Melka
Comme toute fille qui devient femme, Melka éclot dans le noir : quelques traces de sang. Plus fille, désormais ! fulmine la mère, qui la soufflette à revers parce qu’il ne fait pas bon être femme dans ce monde, ni dans les mondes possibles qui se dessinent dans l’horizon blême, des campagnes désolantes aux villes industrielles.
« Le mauvais œil : méfie-toi du loup, devant ta forêt ! » hurle la mère en frottant sa main endolorie sur le sang de poule frais qui inonde son tablier à fleurs.
Elle serait bien restée enfant à l’infini, Melka : les courses dans les champs, au rythme de son printemps, les chats et souris survoltés à travers la campagne, le sourire jovial de Pierrot, sa petite fossette incurvée dans ses joues roses et dodues, la chasse au dahu, la cueillette des fruits, les longues siestes dans l’ombre des vaches, les petits baisers volés, derrière les meules de foin.
Melka, elle veut pas grandir ! Mais bon, pas le choix ! Ses copines se transforment jour après jour ; leurs corps s’étendent comme des allumettes. Tels des soleils, deux boutons informes bourgeonnent sur leurs bustes lisses et les garçons aiment ça : ils les suivent au crépuscule, quand elles rentrent des champs.
Melka, elle aime pas les garçons à part Pierrot, alors elle lui en veut pas, s’il essaye parfois de faire comme les grands.
À la vêprée, dans une cabane abandonnée, Pierrot lui montre son zizi ! Derrière un drap sale qui les cache du monde extérieur, il exhibe sa ficelle étrange et pose la main de Melka dessus. Melka, elle trouve ça étrange ! Elle a jamais vu ça ! Elle s’est souvent demandée ce qu’est cette bosse capricieuse qui déforme les pantalons des paysans, mais elle s’échappe toujours comme une petite souris, quand un de ces messieurs veut la lui montrer après lui avoir fait un chocolat chaud. Parce qu’il est tard. Ou qu’il est trop tôt.
Melka n’aime pas cette cabane qui hante le lointain. Elle se transforme au gré des vents, au fil des jours. C’est là que les enfants vivent leur premier ébat. C’est là qu’ils disparaissent en grandissant, changent à jamais, deviennent sérieux, ennuyeux, perdent le goût des choses, deviennent comme ses parents, soucieux, tout le temps, le regard vide, fatigué. Elle le sait Melka, elle a tout vu. De ses yeux. Elle sait que les enfants se métamorphosent en petits adultes, qu’ils délaissent leurs jouets pour s’y engouffrer, et revenir quelques temps plus tard avec un nourrisson.

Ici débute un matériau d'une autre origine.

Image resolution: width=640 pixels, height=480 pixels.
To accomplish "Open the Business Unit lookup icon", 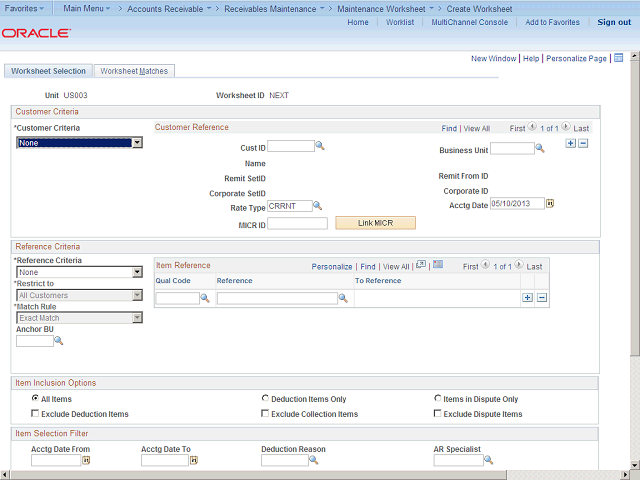I will [540, 149].
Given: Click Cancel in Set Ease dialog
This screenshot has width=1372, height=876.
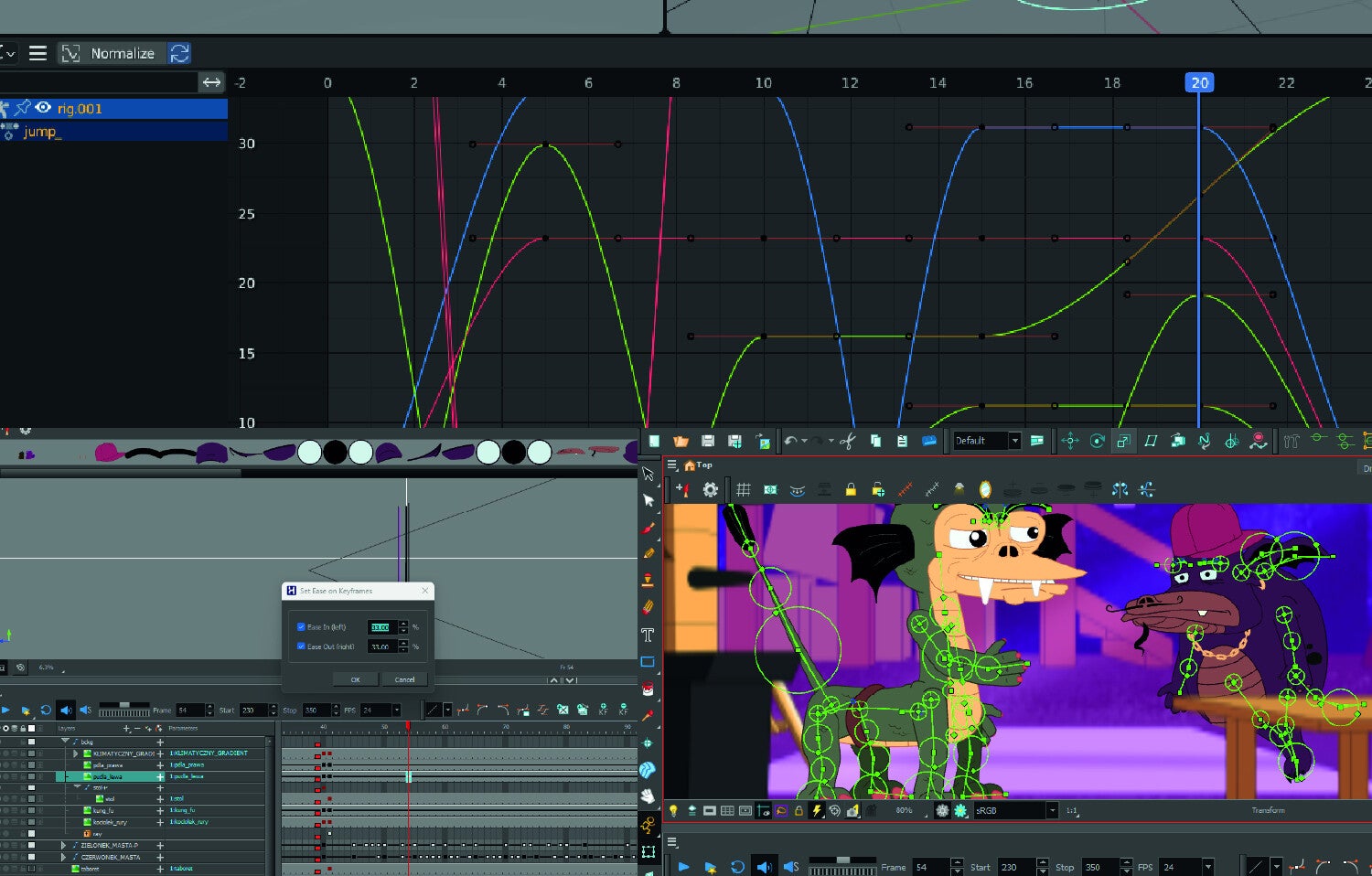Looking at the screenshot, I should 404,679.
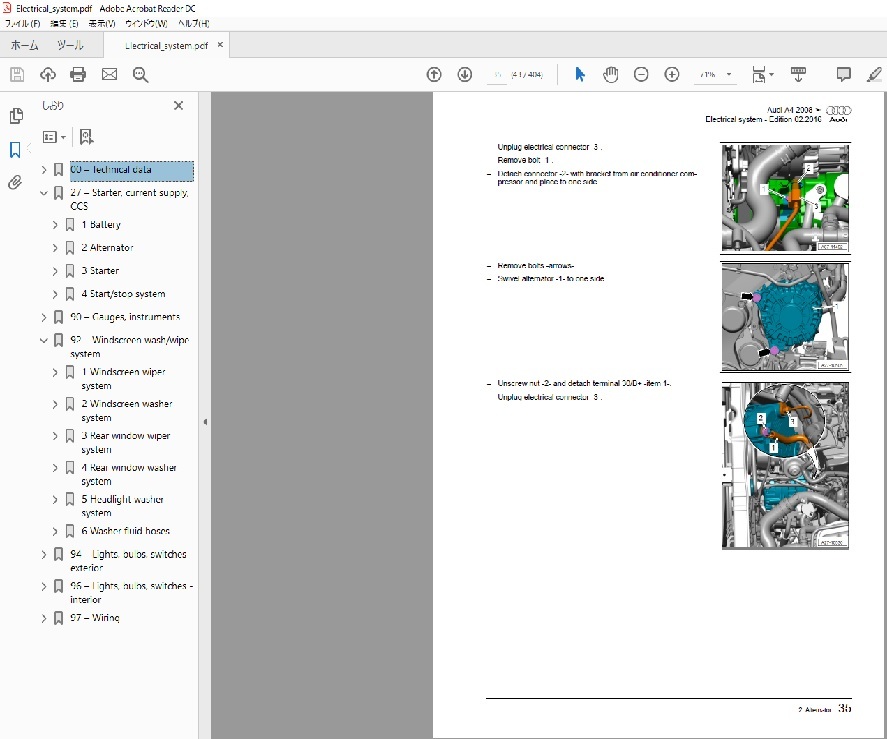The image size is (887, 739).
Task: Open the Attachments paperclip panel
Action: pyautogui.click(x=15, y=182)
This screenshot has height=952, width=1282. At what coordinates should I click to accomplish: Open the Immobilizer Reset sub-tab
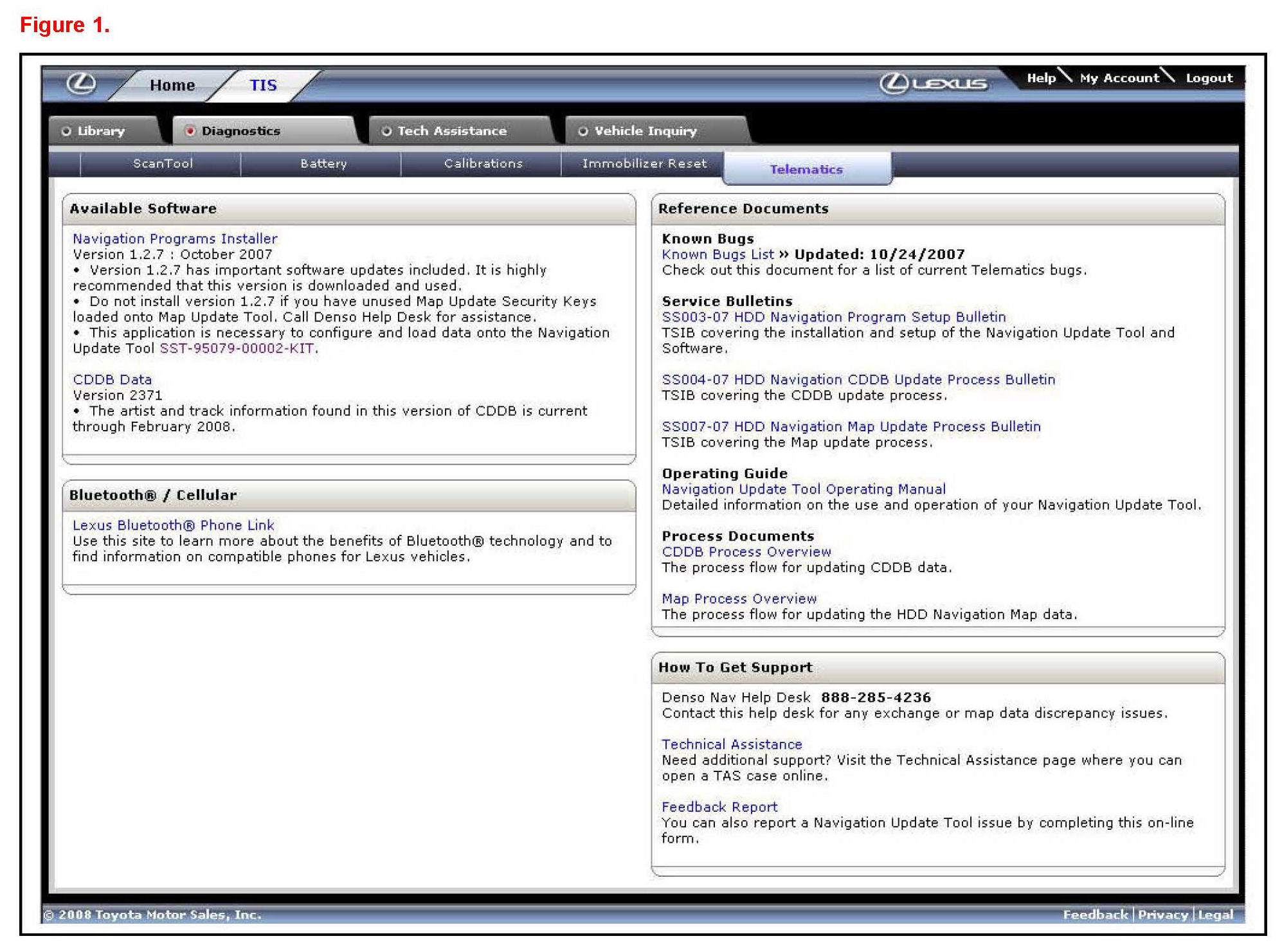click(x=644, y=164)
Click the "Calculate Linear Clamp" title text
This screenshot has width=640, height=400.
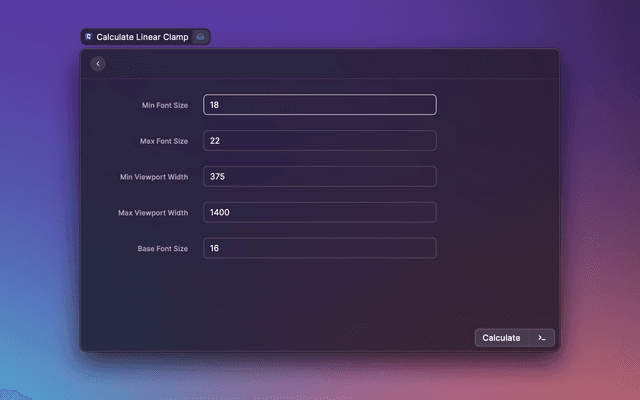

Mais dire non à Pierrot. Jamais ! Personne ne dit non à Pierrot, parce que c’est un ange. C’est elle en lui, lui en elle, celui de tous les jeux, de tous les rires ; c’est son Pierrot à elle. Perrot quoi ! Le seul, l’unique. Un prince, si ce n’est qu’il n’a pas de cheval mais les sabots crottés. Un petit prince de rien. Le sien. Son rire ? Le soleil, la lune et les étoiles ! Alors, elle n’ose pas dire non à Pierrot. Ce n’est pas possible. Elle se tait, elle attend que ça passe. Ce n’est qu’une mauvaise passe : demain, ils reprendront leurs courses dans les champs !
Allongée sur la paille tandis que Pierrot l’écrase de tout son poids, elle attend, elle observe, elle prend la mesure de son souffle saccadé. Son regard, à Pierrot, ce n’est plus tout à fait le même et Melka, elle commence à avoir peur. Des lueurs furieuses qui pétillent dans ses iris, son visage convulsé, ce petit filet de bave qui lui coule des lèvres, ses yeux qui se révulsent : il se transforme, Pierrot, alors qu’une douleur étrange perfore cet endroit mauvais, cette faille immonde entre ses cuisses, cette fente tant redoutée où goutte parfois le sang de la douleur.
Elle dit non à Pierrot, mais Pierrot semble possédé par le diable : adieu les couleurs vives de ses joues, c’est un visage blafard qui la dévisage, alors qu’il grogne au-dessus d’elle. Ses deux yeux blancs, striés de veines, ont chassé l’océan merveilleux de ses iris. Melka a peur ! Et pourtant, Melka, elle ne voit pas derrière le drap le ballet oppressé des garçons plus grands. Ils n’ont pas onze ans, mais quinze, seize ou dix-sept. Pierrot leur a promis un quart d’heure sympathique, en échange de quelques centaines de francs. Il sait qu’ainsi il aura – enfin – son cheval : un solex, pour filer vers la ville.
Le 6 février pour la semaine 22 du Projet Bradbury.